Los latidos del corazón zumbaban
en sus sienes y a pesar del frio de la noche el sudor se le metía en los ojos.
Pero no movería un solo músculo, se quedaría allí, acurrucado intentando
fundirse con el suelo del bosque, suplicando a los dioses que aquellas bestias
no le encontraran.
Era Lucio Licinio Bibula,
princeps de la tercera cohorte de la IX
Hispana. Aunque en realidad ahora, sólo
era un hombre asustado como un conejo acechado por lobos. Habían aparecido de
la nada. El ataque fue rápido, fulminante
y letal. Surgieron del bosque, soterraron el terraplén y la empalizada del
campamento y los masacraron. Aquellos demonios de cara pintada parecían recién
salidos del averno. La mayoría iban desnudos o semi-cubiertos con pieles de
animales sin curtir, blandiendo hachas de piedra y astas de animales que usaban
como puñales con las que arrancaron la vida a cientos de hombres mientras
dormían. Él lo sabía bien pues estaba de guardia en su contubernio junto a Auluo Acúleo cuando atacaron. Si continuaba
con vida era por mero capricho de la diosa Fortuna.
Se movían como sombras, husmeando
el aire. Podía oírlos, no se atrevía a levantar la cabeza pero sabía que
estaban cerca. Asió aún con más fuerza la empuñadura de su gladio. En la huida
había perdido el casco por eso notó el golpe húmedo en la cabeza como si
hubieran golpeado una calabaza. Luego todo fue aún más negro.
Aquello debía ser algún lugar del
Hades porque tenía ante él al mismo Plutón. La figura de una criatura se inclinó
sobre él. Tenía el torso desnudo de un hombre fornido y la cabeza de un gran
ciervo .Pero aquél no era Plutón ni aquello era el inframundo. Estaba tumbado
bocarriba, atado sobre una piedra que pretendía ser una suerte de ara. En el
claro del bosque había más piedra, altas como tres hombres, colocadas a la manera
de columnas que sostuvieran un cielo plomizo que amenazaba con descargar un
diluvio. El hombre ciervo alzó los brazos, en uno de ellos sostenía un gran
cuchillo, pronunciando unas palabras incompresibles, en un idioma desagradable
al oído y brutal en sus formas que recordaba al gruñir de los puercos.

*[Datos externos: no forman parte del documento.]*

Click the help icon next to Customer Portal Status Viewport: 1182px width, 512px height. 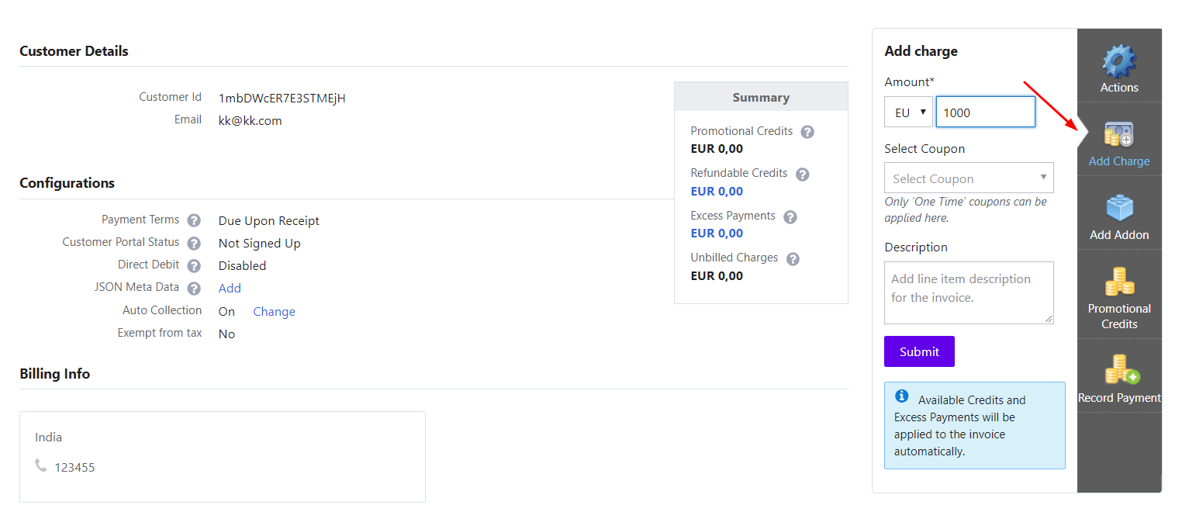coord(193,242)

Él no podía
girar la cabeza, que también tenía sujeta por la frente al altar con unas tiras
de cuero. Unas manos fuertes le hicieron extender el brazo derecho. Entonces el
cornudo bajo el cuchillo y con la precisión de un carnicero se lo seccionó por
el codo. Era un legionario y estaba acostumbrado al dolor, le habían herido en
varias ocasiones, pero jamás había sentido el dolor que le recorría el cuerpo
en ese momento. Se tensó como la cuerda de un arco, la nuca y los tobillos se
hincaron en la fría losa intentando levantar el cuerpo en un vano esfuerzo de resistencia.

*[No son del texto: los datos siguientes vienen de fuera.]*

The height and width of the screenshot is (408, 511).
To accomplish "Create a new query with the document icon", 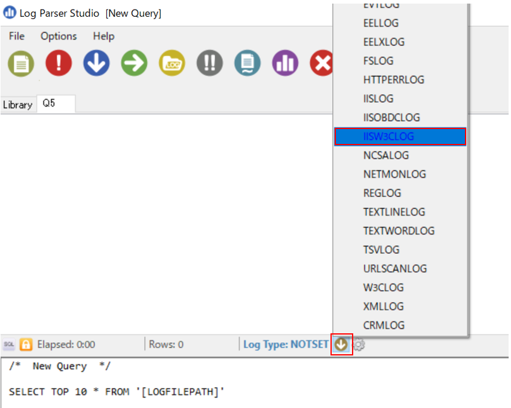I will point(20,63).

El salvaje alzó la extremidad del legionario recién cercenada y un coro de
voces guturales lo festejó. Bibula aun en el borde de la inconsciencia vio por
el rabillo del ojo como otra de esas bestias se acercaba con una antorcha y le
cauterizaba el muñón. El dolor y el olor a carne quemada fue lo último que
recordó, el olor de su propia carne quemándose.

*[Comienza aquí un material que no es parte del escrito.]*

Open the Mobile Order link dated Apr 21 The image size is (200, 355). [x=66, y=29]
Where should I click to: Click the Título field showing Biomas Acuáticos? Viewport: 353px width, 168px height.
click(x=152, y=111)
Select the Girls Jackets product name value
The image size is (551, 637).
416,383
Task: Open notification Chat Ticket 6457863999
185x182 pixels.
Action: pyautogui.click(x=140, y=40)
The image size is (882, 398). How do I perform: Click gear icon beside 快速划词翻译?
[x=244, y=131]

No fue el primero en llegar.
Aquel caballo también supo encontrar el camino hacia los establos de lo que
quedaba del campamento de la IX Hispana. Los guardias de la porta principalis
sinestra supieron el contenido de su cargamento
mucho antes de tomarlo por las riendas. En un saco de piel de cordero venían los
huesos blanqueados de otro legionario capturado por aquellos salvajes. Mandaban
todos a excepción de las cabezas que las guardaban como trofeos con los que
decoraban los dinteles de sus cabañas. Los primeros sacos con huesos causaron
el efecto esperado y entre la tropa la moral cayó en picado, pero eso tan solo
duró hasta que el rumor se extendió por el campamento, todos los huesos volvían
con extrañas marcas, marcas que no podían ser de otra cosa que no fueran de dientes
humanos. Ahora todos los habitantes del campamento oraban y hacían ofrendas en secreto
a Marte y a sus dioses lares, esperaban con ansia que los mensajeros enviados
por el legado volvieran con la esperada orden: Abandonar Britania.